Auditory Agnosia
Definition and Clinical Features
Auditory agnosia is a rare, higher-order neurological deficit characterized by an inability to recognize or appreciate the meaning of sounds, despite having intact peripheral hearing. A patient with this condition will have normal pure-tone audiometry and an intact auditory nerve, meaning they can "hear" a sound but cannot identify what the sound represents.
Depending on the specific location of the cortical damage, this recognition failure can affect verbal material (speech), nonverbal environmental sounds (such as a ringing telephone or a dog barking), or the perception of music.
Auditory agnosia typically results from bilateral lesions to the auditory association cortices in the superior temporal gyri, rendering the patient unable to recognize sounds despite intact hearing pathways.
Clinical Subtypes
Auditory agnosia is highly heterogeneous and can be fractionated into distinct clinical subtypes based on the specific category of sound the patient fails to recognize:
- Verbal Auditory Agnosia (Pure Word Deafness): The patient is profoundly unable to comprehend spoken language. They hear the speaker's voice but cannot decode the phonetic structure, often likening it to a meaningless noise or a foreign language. However, spontaneous speech, reading, writing, and the recognition of nonverbal sounds are remarkably preserved.
- Nonverbal Auditory Agnosia: The selective inability to recognize environmental sounds (e.g., bells, whistles, animal noises, sirens) while the comprehension of spoken language remains intact.

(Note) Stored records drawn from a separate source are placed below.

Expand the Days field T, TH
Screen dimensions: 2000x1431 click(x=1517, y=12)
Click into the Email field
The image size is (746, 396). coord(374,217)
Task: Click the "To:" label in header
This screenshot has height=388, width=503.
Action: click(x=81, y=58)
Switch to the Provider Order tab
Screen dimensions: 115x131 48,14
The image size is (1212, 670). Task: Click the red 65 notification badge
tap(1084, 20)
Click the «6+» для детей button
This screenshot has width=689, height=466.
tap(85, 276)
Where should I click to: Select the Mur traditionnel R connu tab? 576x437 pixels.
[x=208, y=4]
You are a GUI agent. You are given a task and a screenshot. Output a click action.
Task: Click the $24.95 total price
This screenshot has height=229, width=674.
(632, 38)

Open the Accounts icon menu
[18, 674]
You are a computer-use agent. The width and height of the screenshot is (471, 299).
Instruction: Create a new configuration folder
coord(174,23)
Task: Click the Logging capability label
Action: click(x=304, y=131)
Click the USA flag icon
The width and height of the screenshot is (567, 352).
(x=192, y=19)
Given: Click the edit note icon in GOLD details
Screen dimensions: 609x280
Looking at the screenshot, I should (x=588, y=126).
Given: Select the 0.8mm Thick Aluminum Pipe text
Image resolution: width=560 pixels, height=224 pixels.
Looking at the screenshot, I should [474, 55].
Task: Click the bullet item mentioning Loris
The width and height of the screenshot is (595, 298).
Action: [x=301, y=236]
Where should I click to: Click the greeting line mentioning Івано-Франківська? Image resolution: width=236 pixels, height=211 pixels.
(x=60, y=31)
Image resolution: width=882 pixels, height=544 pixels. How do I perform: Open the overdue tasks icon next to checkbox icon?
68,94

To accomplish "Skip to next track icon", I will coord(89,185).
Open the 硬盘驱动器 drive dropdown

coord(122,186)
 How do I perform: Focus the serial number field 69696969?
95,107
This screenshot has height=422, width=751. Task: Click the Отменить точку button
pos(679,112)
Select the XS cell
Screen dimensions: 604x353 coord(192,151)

- Receptive Amusia (Sensory Amusia): A specific inability to recognize, appreciate, or distinguish musical tones or rhythms, effectively rendering the patient "tone deaf" to previously familiar music.
- Phonagnosia: An impairment in the ability to recognize familiar voices, despite being able to understand the words being spoken and possessing normal hearing.
- Global Auditory Agnosia: A combined deficit where the patient fails to recognize both verbal and nonverbal sounds, behaving as if they are entirely deaf despite normal audiometry.
Pathophysiology and Anatomical Correlates
The neuroanatomical substrate for auditory agnosia involves the auditory association cortices, primarily located in the superior temporal gyrus (Brodmann areas 22 and 42) and surrounding temporal structures.
Global auditory agnosia typically requires bilateral lesions of the superior temporal gyri. However, more selective deficits can occur with unilateral damage due to hemispheric specialization:
- Left Hemisphere Lesions: More likely to cause verbal auditory agnosia (pure word deafness) by disconnecting the primary auditory cortex (Heschl's gyrus) from Wernicke's area, disrupting phonetic processing.
- Right Hemisphere Lesions: More likely to result in nonverbal auditory agnosia, amusia, or phonagnosia, reflecting the right hemisphere's dominance in processing pitch, prosody, and complex environmental acoustics.
These lesions can result from cerebrovascular accidents (strokes), central nervous system infections (such as Herpes simplex encephalitis, which has a predilection for the temporal lobes), cerebral tumors, or neurodegenerative conditions.